New faces of the school board

Hannah Bocian

The District of Columbia Board of Education elections took place this year on November 6, as well as a special election on December 4. There are eight members of the board, each representing a ward of the city, and were elected by voters in their respective wards. There were five non-incumbents that won seats this year, three of them claiming open seats, and one defeating the occupant of the seat
Zachary Parker won an open seat in Ward 5  with 52.4 percent of the vote. The Northwestern and Columbia University graduate believes that the best way to better DCPS is to strengthen public neighborhood schools, and to increase school choice, so that students can have adequate educational options. He is a third generation educator who founded a company called Global Millennials for Progress, which focuses on finding solutions to international issues including to education, environment, health, human rights, and poverty. He has 10 years of experience in education.
Another new face on the board is Emily Gasoi, who won in Ward 1 with 54 percent of the vote. She is a professor of education, inquiry and justice at Georgetown University and is focused on reducing the student to teacher ratio, and providing year-round learning opportunities for all students. She graduated from the University of Pennsylvania with a doctorate in educational leadership. She then went on to be a guide for new teachers at the Center for Inspired Teaching. She also wrote a book with small schools advocate Deborah Meier.

Hill Rag
Winning the vote by 62 percent in Ward 6, is education consultant Jessica Sutter. Sutter graduated from Loyola College with a bachelor’s degree in political science. Before she went into consulting, she taught at public middle schools in southeast D.C and Los Angeles, and recently got her PhD in education. Sutter, who was endorsed by the Washington Post earlier this year, believes that to fix many problems in the education system the board needs stronger budget oversight. Like Parker, Sutter believes that all students should be able to choose from a wide variety of good school options.

Washington Informer

Additionally, there was a special election held on December 4 to replace Lannette Woodruff,  who resigned from her Ward 4 seat. There were all new candidates running in that election including Rhonda Henderson, Elani Lawrence, Frazier Oleary Jr, and Ryan Tauriainen. Frazier Oleary Jr won the election.  
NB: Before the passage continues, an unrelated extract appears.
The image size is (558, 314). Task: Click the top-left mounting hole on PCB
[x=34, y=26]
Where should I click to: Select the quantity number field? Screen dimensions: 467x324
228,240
Oleary has been a teacher at Cardozo High School for the last forty years and an adjunct English professor at the University of the District of Columbia since 1984. He believes that “all students can achieve academic excellence if given the guidance and expertise of dedicated teachers and staff.” His platform includes providing access  to early education programs, such as Pre-K, to all parts of the city, offering advance program classes in all schools, and increasing special education resources. He also wants to create a curriculum that better reflects the diversity of DCPS.